What you are asked to do.
Start with the first line of the records below. Output each line exactly, ending with the one that contains "Task: Remove the 保护区小型兽类专项调查 tag".

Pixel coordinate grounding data
========

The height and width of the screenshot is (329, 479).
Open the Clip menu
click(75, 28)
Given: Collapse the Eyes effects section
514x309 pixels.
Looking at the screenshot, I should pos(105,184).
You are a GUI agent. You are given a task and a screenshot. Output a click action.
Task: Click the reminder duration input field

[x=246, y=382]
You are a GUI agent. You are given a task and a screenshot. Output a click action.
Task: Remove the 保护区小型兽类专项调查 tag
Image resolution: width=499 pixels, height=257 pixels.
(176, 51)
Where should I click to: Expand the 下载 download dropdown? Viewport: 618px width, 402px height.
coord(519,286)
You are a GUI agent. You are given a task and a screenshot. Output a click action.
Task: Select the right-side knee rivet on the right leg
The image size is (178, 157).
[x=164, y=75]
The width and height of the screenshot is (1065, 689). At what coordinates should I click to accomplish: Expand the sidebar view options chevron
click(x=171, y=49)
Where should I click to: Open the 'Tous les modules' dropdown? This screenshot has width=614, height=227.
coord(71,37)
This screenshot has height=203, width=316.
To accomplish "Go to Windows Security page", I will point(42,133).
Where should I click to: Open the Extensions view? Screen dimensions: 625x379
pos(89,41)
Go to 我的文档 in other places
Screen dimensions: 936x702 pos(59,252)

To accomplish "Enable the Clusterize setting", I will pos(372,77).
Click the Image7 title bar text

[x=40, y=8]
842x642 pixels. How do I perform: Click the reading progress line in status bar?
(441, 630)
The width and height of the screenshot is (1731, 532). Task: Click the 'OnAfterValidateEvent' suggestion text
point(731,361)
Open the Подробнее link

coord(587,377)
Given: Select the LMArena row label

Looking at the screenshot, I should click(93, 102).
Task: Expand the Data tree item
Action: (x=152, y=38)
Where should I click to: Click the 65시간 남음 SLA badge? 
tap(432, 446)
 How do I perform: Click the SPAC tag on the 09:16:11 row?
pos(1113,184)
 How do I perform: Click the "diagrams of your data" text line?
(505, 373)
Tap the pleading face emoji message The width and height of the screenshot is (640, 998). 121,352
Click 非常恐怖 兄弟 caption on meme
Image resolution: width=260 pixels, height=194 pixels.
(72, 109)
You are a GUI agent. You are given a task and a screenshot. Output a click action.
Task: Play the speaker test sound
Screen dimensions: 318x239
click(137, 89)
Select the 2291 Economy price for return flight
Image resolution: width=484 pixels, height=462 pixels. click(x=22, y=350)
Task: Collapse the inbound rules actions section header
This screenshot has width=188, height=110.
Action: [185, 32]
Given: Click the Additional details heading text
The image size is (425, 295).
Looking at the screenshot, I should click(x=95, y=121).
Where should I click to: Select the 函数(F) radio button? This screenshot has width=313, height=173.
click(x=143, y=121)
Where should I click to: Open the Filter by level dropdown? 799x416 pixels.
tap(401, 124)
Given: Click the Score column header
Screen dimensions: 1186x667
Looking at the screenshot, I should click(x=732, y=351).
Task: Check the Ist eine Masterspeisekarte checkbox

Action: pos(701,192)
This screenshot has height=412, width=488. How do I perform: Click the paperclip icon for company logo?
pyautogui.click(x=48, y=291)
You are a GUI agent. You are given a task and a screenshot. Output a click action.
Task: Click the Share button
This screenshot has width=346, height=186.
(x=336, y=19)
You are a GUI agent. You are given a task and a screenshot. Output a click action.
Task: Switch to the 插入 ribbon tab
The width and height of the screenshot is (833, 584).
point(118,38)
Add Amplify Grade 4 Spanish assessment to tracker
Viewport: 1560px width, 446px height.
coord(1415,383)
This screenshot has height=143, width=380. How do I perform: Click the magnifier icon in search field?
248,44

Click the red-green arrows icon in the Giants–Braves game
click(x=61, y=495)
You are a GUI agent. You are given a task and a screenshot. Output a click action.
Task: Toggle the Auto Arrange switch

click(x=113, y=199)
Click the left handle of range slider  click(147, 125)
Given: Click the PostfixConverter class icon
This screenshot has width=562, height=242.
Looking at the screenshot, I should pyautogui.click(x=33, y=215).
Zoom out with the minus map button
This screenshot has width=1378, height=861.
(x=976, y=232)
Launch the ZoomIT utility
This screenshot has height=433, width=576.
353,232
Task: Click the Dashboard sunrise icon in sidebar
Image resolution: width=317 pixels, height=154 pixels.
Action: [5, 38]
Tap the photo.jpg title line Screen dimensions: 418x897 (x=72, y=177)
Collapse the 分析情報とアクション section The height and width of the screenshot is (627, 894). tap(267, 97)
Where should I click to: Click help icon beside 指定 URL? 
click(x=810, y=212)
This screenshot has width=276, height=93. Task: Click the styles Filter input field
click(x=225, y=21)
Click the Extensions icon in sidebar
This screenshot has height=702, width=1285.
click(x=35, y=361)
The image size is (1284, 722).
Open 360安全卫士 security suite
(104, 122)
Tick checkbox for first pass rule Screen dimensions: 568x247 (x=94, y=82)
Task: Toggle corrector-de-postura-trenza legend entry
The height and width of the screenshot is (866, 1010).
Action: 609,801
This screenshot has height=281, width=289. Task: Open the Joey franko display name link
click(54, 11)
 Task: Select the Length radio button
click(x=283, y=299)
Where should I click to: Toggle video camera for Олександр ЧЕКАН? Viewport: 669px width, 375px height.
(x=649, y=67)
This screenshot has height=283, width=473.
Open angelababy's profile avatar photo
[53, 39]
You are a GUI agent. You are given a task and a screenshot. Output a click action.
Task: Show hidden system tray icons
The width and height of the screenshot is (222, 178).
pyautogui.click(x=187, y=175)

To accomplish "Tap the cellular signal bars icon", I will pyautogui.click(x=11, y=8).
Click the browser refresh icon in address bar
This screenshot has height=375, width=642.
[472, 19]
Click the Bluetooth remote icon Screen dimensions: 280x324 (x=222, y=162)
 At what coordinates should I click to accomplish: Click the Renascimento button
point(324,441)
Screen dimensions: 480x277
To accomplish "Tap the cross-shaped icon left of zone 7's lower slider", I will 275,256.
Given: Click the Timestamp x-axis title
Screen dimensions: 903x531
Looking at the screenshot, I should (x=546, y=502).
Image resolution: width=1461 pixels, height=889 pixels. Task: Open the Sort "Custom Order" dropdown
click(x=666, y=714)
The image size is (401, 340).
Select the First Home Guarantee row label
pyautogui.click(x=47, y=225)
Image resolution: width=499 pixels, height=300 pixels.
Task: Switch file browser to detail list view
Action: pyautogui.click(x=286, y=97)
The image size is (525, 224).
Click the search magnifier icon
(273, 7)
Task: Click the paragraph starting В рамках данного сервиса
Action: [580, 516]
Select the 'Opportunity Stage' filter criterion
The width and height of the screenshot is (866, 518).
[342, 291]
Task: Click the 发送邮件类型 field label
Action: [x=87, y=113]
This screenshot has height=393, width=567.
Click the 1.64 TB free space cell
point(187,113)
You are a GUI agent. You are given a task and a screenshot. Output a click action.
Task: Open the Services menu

========

Task answer.
The height and width of the screenshot is (329, 479).
Open the Clip menu
click(75, 28)
Given: Collapse the Eyes effects section
514x309 pixels.
Looking at the screenshot, I should pos(105,184).
You are a GUI agent. You are given a task and a screenshot. Output a click action.
Task: Click the reminder duration input field

[x=246, y=382]
You are a GUI agent. You are given a task and a screenshot. Output a click action.
Task: Remove the 保护区小型兽类专项调查 tag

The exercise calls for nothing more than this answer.